═══ Extracted entries
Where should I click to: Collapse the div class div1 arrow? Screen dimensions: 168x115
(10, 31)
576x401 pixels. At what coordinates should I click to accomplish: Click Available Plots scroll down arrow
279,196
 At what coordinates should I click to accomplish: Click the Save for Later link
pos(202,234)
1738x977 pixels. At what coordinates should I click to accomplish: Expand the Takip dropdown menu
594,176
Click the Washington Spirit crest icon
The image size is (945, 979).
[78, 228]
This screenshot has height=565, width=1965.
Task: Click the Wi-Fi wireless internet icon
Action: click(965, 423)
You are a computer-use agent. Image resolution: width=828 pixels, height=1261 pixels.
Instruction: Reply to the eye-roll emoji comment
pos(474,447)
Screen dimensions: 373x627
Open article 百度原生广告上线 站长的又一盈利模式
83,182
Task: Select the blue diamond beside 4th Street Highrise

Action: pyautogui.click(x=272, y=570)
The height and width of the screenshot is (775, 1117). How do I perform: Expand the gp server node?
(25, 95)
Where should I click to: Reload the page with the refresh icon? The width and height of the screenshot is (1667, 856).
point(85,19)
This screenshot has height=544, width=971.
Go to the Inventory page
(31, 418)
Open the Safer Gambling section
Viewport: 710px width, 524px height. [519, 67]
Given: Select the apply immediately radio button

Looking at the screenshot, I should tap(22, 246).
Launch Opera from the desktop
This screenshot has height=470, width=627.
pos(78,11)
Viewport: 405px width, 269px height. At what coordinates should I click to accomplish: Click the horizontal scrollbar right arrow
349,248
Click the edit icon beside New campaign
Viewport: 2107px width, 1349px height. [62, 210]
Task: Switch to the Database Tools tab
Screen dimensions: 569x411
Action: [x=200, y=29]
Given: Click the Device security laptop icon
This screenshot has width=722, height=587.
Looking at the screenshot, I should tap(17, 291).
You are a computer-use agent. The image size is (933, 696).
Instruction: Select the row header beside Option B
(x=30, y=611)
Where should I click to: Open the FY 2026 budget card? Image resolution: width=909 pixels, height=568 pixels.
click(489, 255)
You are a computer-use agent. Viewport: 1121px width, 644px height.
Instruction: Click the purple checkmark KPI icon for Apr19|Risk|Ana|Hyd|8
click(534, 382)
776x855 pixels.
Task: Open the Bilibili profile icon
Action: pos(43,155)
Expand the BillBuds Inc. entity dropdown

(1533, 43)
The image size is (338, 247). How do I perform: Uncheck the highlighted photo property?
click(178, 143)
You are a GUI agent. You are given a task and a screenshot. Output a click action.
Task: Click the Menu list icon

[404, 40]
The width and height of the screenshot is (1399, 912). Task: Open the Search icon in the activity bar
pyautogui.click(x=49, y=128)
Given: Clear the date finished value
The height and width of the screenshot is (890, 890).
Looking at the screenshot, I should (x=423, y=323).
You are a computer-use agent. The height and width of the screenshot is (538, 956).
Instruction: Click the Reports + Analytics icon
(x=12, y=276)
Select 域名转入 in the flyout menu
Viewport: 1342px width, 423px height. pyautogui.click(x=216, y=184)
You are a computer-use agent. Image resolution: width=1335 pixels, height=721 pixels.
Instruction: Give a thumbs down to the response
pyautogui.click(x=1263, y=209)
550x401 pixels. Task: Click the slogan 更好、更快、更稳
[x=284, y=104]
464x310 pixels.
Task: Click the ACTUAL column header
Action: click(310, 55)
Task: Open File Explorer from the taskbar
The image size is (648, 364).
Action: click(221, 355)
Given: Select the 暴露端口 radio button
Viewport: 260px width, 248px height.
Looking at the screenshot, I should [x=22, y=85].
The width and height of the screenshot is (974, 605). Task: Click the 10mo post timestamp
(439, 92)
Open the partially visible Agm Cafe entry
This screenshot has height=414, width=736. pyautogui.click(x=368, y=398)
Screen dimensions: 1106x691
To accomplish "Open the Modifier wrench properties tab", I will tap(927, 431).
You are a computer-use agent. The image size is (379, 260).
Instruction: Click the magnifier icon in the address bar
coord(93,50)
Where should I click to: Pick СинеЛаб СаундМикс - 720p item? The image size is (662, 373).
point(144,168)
══════
Task requirements.
Repeat every one of the records above, word for word and in the same order, with nothing added or changed.

Solution to this exercise.
Where should I click to: Collapse the div class div1 arrow? Screen dimensions: 168x115
(10, 31)
576x401 pixels. At what coordinates should I click to accomplish: Click Available Plots scroll down arrow
279,196
 At what coordinates should I click to accomplish: Click the Save for Later link
pos(202,234)
1738x977 pixels. At what coordinates should I click to accomplish: Expand the Takip dropdown menu
594,176
Click the Washington Spirit crest icon
The image size is (945, 979).
[78, 228]
This screenshot has height=565, width=1965.
Task: Click the Wi-Fi wireless internet icon
Action: click(965, 423)
You are a computer-use agent. Image resolution: width=828 pixels, height=1261 pixels.
Instruction: Reply to the eye-roll emoji comment
pos(474,447)
Screen dimensions: 373x627
Open article 百度原生广告上线 站长的又一盈利模式
83,182
Task: Select the blue diamond beside 4th Street Highrise

Action: pyautogui.click(x=272, y=570)
The height and width of the screenshot is (775, 1117). How do I perform: Expand the gp server node?
(25, 95)
Where should I click to: Reload the page with the refresh icon? The width and height of the screenshot is (1667, 856).
point(85,19)
This screenshot has height=544, width=971.
Go to the Inventory page
(31, 418)
Open the Safer Gambling section
Viewport: 710px width, 524px height. [519, 67]
Given: Select the apply immediately radio button

Looking at the screenshot, I should tap(22, 246).
Launch Opera from the desktop
This screenshot has height=470, width=627.
pos(78,11)
Viewport: 405px width, 269px height. At what coordinates should I click to accomplish: Click the horizontal scrollbar right arrow
349,248
Click the edit icon beside New campaign
Viewport: 2107px width, 1349px height. [62, 210]
Task: Switch to the Database Tools tab
Screen dimensions: 569x411
Action: [x=200, y=29]
Given: Click the Device security laptop icon
This screenshot has width=722, height=587.
Looking at the screenshot, I should tap(17, 291).
You are a computer-use agent. The image size is (933, 696).
Instruction: Select the row header beside Option B
(x=30, y=611)
Where should I click to: Open the FY 2026 budget card? Image resolution: width=909 pixels, height=568 pixels.
click(489, 255)
You are a computer-use agent. Viewport: 1121px width, 644px height.
Instruction: Click the purple checkmark KPI icon for Apr19|Risk|Ana|Hyd|8
click(534, 382)
776x855 pixels.
Task: Open the Bilibili profile icon
Action: pos(43,155)
Expand the BillBuds Inc. entity dropdown

(1533, 43)
The image size is (338, 247). How do I perform: Uncheck the highlighted photo property?
click(178, 143)
You are a GUI agent. You are given a task and a screenshot. Output a click action.
Task: Click the Menu list icon

[404, 40]
The width and height of the screenshot is (1399, 912). Task: Open the Search icon in the activity bar
pyautogui.click(x=49, y=128)
Given: Clear the date finished value
The height and width of the screenshot is (890, 890).
Looking at the screenshot, I should (x=423, y=323).
You are a computer-use agent. The height and width of the screenshot is (538, 956).
Instruction: Click the Reports + Analytics icon
(x=12, y=276)
Select 域名转入 in the flyout menu
Viewport: 1342px width, 423px height. pyautogui.click(x=216, y=184)
You are a computer-use agent. Image resolution: width=1335 pixels, height=721 pixels.
Instruction: Give a thumbs down to the response
pyautogui.click(x=1263, y=209)
550x401 pixels. Task: Click the slogan 更好、更快、更稳
[x=284, y=104]
464x310 pixels.
Task: Click the ACTUAL column header
Action: click(310, 55)
Task: Open File Explorer from the taskbar
The image size is (648, 364).
Action: click(221, 355)
Given: Select the 暴露端口 radio button
Viewport: 260px width, 248px height.
Looking at the screenshot, I should [x=22, y=85].
The width and height of the screenshot is (974, 605). Task: Click the 10mo post timestamp
(439, 92)
Open the partially visible Agm Cafe entry
This screenshot has height=414, width=736. pyautogui.click(x=368, y=398)
Screen dimensions: 1106x691
To accomplish "Open the Modifier wrench properties tab", I will tap(927, 431).
You are a computer-use agent. The image size is (379, 260).
Instruction: Click the magnifier icon in the address bar
coord(93,50)
Where should I click to: Pick СинеЛаб СаундМикс - 720p item? The image size is (662, 373).
point(144,168)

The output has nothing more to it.